# [Entries provided]
*** Block opens ***

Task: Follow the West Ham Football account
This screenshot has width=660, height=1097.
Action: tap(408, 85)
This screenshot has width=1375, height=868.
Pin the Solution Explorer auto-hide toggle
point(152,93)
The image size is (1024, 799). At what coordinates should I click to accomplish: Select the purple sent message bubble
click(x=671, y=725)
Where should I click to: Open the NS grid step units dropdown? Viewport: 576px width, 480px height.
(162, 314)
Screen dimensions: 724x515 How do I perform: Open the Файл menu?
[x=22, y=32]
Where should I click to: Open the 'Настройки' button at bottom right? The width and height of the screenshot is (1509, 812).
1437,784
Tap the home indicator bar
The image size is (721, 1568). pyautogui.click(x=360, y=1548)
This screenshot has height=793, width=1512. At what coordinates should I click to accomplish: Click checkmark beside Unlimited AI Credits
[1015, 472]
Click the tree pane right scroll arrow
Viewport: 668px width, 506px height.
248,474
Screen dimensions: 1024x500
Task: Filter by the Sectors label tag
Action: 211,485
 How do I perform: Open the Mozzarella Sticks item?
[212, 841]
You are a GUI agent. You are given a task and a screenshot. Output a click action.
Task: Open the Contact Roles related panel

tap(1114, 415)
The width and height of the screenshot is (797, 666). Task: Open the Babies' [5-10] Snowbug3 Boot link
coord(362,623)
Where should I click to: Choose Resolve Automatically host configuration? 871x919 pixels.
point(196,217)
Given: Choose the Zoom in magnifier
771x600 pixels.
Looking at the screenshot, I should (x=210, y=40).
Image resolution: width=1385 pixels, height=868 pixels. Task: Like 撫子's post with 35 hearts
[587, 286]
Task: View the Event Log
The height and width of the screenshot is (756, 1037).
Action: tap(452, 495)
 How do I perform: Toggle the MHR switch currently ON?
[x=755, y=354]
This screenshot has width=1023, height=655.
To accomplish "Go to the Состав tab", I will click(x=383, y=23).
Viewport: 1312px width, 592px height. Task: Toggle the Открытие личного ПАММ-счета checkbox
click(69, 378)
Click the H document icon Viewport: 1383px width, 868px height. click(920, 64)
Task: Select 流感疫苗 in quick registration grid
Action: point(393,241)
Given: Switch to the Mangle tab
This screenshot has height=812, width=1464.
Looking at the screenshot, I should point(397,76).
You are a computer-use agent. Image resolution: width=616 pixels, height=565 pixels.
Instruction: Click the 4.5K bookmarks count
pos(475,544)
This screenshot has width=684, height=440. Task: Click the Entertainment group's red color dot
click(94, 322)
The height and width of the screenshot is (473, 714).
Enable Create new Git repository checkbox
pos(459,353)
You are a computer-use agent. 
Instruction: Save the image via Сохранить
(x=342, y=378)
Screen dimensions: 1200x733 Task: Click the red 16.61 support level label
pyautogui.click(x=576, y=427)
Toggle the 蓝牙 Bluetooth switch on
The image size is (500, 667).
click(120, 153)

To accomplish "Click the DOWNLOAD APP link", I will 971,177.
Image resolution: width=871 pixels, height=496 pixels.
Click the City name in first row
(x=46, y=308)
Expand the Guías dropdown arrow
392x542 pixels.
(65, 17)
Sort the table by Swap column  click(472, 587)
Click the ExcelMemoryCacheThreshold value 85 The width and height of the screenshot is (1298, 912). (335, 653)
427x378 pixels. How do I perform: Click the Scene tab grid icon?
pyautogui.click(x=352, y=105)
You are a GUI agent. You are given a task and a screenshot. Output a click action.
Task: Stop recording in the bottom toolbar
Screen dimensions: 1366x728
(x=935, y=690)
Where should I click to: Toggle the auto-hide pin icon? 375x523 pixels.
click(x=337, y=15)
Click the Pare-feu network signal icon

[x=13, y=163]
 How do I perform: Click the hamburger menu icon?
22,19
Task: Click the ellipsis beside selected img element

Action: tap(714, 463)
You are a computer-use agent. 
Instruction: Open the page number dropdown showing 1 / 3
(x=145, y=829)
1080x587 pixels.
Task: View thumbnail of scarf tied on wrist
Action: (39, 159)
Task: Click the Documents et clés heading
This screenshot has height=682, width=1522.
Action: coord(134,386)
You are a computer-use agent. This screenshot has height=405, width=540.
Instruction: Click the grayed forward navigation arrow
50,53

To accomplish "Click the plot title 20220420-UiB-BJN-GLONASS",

*** Block closes ***

# [Exercise prompt]
Output only an exact transcription of the lines above from the one with "How do I perform: Open the Mozzarella" up to and including the one with "Task: View the Event Log".

# [Result]
 How do I perform: Open the Mozzarella Sticks item?
[212, 841]
You are a GUI agent. You are given a task and a screenshot. Output a click action.
Task: Open the Contact Roles related panel

tap(1114, 415)
The width and height of the screenshot is (797, 666). Task: Open the Babies' [5-10] Snowbug3 Boot link
coord(362,623)
Where should I click to: Choose Resolve Automatically host configuration? 871x919 pixels.
point(196,217)
Given: Choose the Zoom in magnifier
771x600 pixels.
Looking at the screenshot, I should (x=210, y=40).
Image resolution: width=1385 pixels, height=868 pixels. Task: Like 撫子's post with 35 hearts
[587, 286]
Task: View the Event Log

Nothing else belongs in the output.